I have 2 instances where this has happened, but I can't make it happen. In both cases, it was just less that 10,000 records that have run_id = 0. Since SSIS writes data out in 10,000 record blocks, this really makes me think that, for the first set of data written out, user_var was not yet set. Then, after that first block, for the rest of the data, run_id is set to a correct value.
But control passed on to my data flow from the Execute SQL task - it would have seemed reasonable to me that it wouldn't go on until the SP has completed and user_var is set. Maybe it just runs the SP, but doesn't wait for it to complete?
In both cases where this has happened there seemed to be a few packages hitting the table to get a new user_var at about the same time. And in both cases lots of data was written (40 million rows, 60 million rows) - my thinking is that that means the writes were happening for a while.
Sorry to be both long-winded AND vague. A winning combination! Does this sound familiar to anyone? Thanks.

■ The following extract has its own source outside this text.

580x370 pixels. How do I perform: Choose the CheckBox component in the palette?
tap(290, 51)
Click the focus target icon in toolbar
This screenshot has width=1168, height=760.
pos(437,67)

Updating to show the SP I use to get the user_var:
CREATE PROCEDURE [dbo].[sp_GetRunIDForPackage] (#pkg varchar(50)) AS
-- add a new entry for this run of this package - the RUN_ID is an IDENTITY column and so
-- will get created for us
INSERT INTO shared.STAGE_LOAD_JOB( EFFECTIVE_TS, EXECUTED_BY )
VALUES( getdate(), #pkg )
-- now go back into the table and get the new RUN_ID for this package
SELECT MAX( RUN_ID )
FROM shared.STAGE_LOAD_JOB
WHERE EXECUTED_BY = #pkg
Is this variable being accessed lots of times, from lots of places? Do you have a bunch of parallel data flows using the same variable?
We've encountered a bug in both SQL 2005 and 2008 whereby a "race condition" causes the variable to be inaccessable from some threads, and the default value is used. In our case, the variable was our "base folder" location for packages, causing our overall execution control package to not find its sub-packages.
More detail here: SSIS Intermittent variable error: The system cannot find the file specified
Unfortunately, the work-around is to hard-code a default value into the variable that will work when the race condition happens. Easy for us (set base folder to be correct for our prod environment), but looks a lot hard for your issue.
Perhaps you could use multiple variables (one for each data flow), and a bunch of Execute SQL tasks to populate those variables? REALLY ugly, but it should help.
Did you check the value of user_var before getting to the Derived Column Component? It sounds like user_var may be 0 so you are doing run_id = user_var; run_id = 0. I may be naive to think it is that simple but that's the first thing I would check.
Given the procedure code, you might want to replace this:
SELECT MAX( RUN_ID )
FROM shared.STAGE_LOAD_JOB
WHERE EXECUTED_BY = #pkg
with this:
select scope_identity()
The scope_identity() function returns the identity that was entered in the current scope, which is the procedure. Not sure if this will solve the problem, but I find it best to work through them all as they might have unrelated consequences.